The Clean Air Act requires that additives known as oxygenates, such as ethanol or MTBE, be added to gasoline sold in areas that have air pollution problems. Oxygenates were thought to reduce vehicle pollution when Congress enacted the requirement in 1990. MTBE, the current additive, is being phased out because it pollutes drinking water, leaving ethanol as the only alternative that satisfies the requirements. Since most ethanol is produced from corn grown in the Midwest, regional congressmen and their agribusiness constituents fervently support the oxygenate mandate, and were responsible for getting it into the Clean Air Act in the first place.
Lost in all these political machinations is the decisive scientific evidence that ethanol doesn’t perform as advertised. Both the Environmental Protection Agency and the National Academy of Sciences have issued reports showing that adding ethanol to gasoline will at best have no effect on air quality and could even make it worse. Studies show ethanol could even increase emissions of nitrogen oxides and volatile organic compounds, which are major ingredients of smog.
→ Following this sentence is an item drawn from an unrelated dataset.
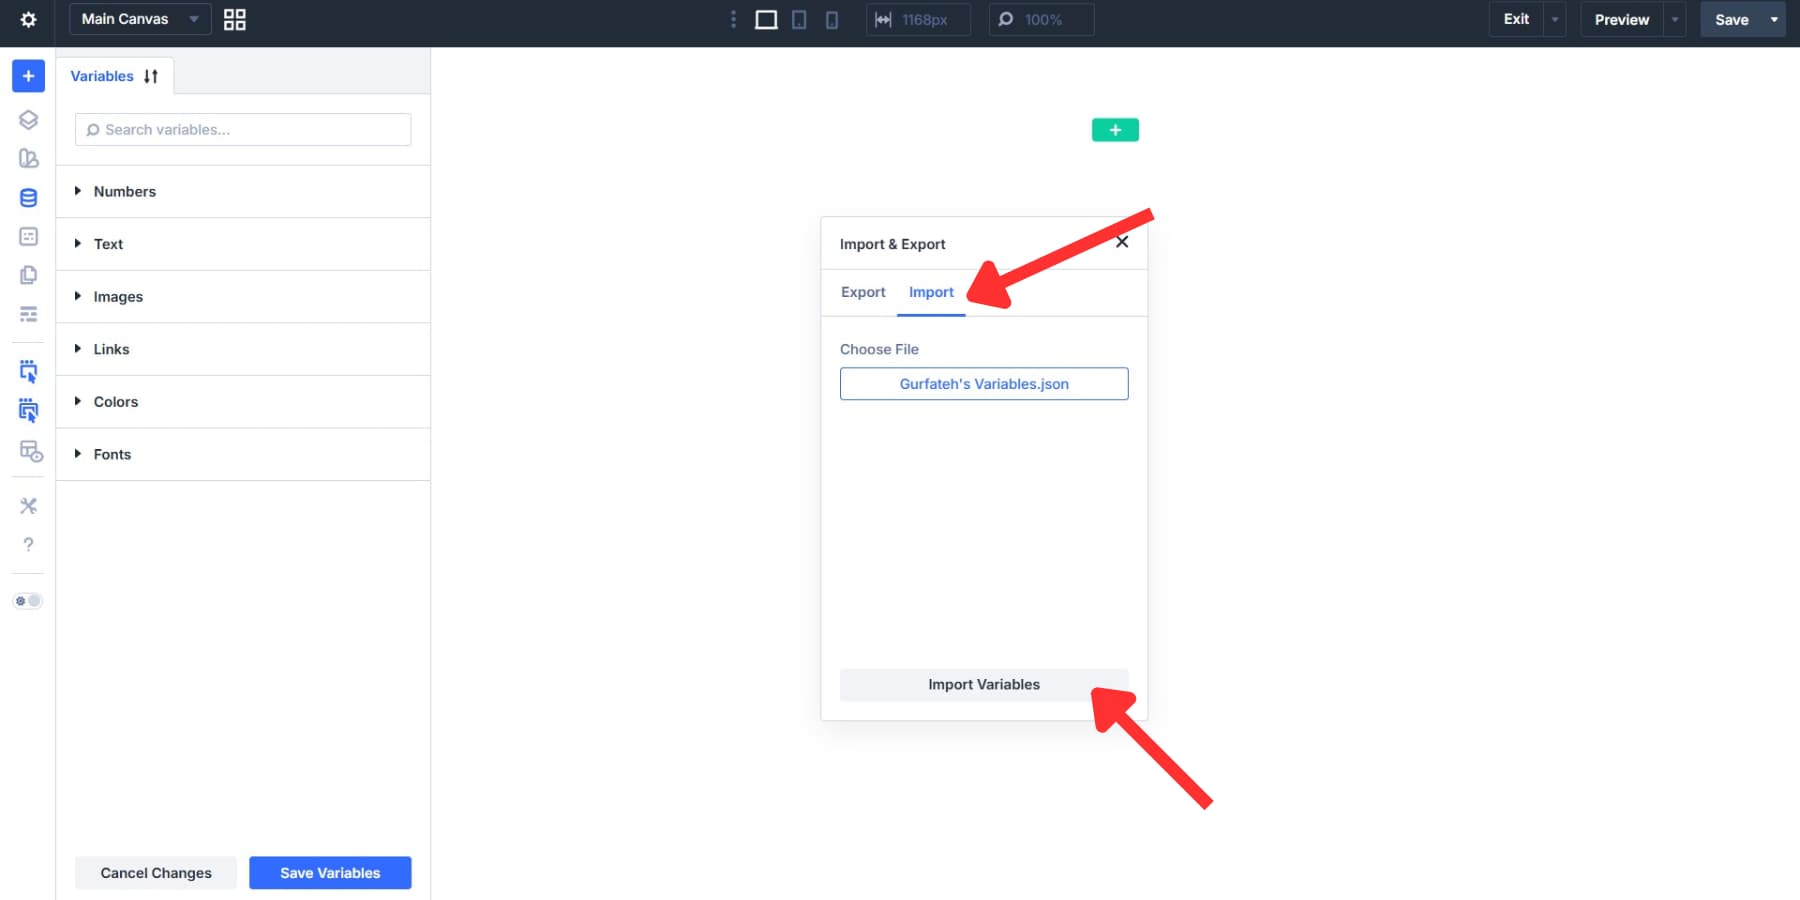The width and height of the screenshot is (1800, 900).
Task: Toggle the theme switch at sidebar bottom
Action: click(28, 600)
What’s more, adding ethanol costs about five cents extra per gallon and will reduce fuel economy by about 3 percent, for an effective cost increase of 10 cents per gallon. For the average family of four this will amount to about $180 per year – say goodbye to a nice chunk of your tax cut. And if ethanol demand outstrips supply, as many energy analysts predict, motorists could suffer much bigger price increases, as much as 50 cents a gallon according to some estimates.
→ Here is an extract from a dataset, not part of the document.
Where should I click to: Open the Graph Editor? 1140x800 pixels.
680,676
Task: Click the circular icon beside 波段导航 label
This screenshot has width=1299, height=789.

Despite the scientific case against the oxygenate mandate, House and Senate energy bills include provisions to replace MTBE with ethanol.
Perhaps Midwestern farmers and their powerful congressmen are too important to cross. But without a compelling policy goal, this is no longer a fight between saving money and saving the environment. Instead, the oxygenate mandate now boils down to this: agriculture interests want to make money, and they’ve gotten the federal government to force the rest of us to fork over cash for a product we don’t need.
While oxygenates provide no environmental benefits, there are many positive ways to improve the environment that don’t create unnecessary burdens for consumers. A growing number of states have experimented with innovative clean air programs that offer compliance assistance to small businesses and incentives to larger industrial facilities to achieve environmental gains beyond the minimum levels required by law. More and more states are rejecting cookie-cutter approaches and implementing their own more flexible and more carefully tailored environmental strategies.
If President Bush and members of Congress are genuinely concerned about improving air quality, they should continue to require states to meet the goals of the Clean Air Act, but give them the freedom to find the most effective ways of getting there.
President Bush has said that his administration “will ask not only what is legal, but also what is right – not just what the lawyers allow, but what the public deserves.” Apparently, he thinks the public deserves to be forced to buy products they don’t need for the benefit of powerful business interests. Since the President hasn’t been able to stand up to the ethanol coalition and do what is right, hopefully the courts can.
Joel Schwartz is an adjunct fellow at Reason Foundation and visiting scholar at American Enterprise Institute.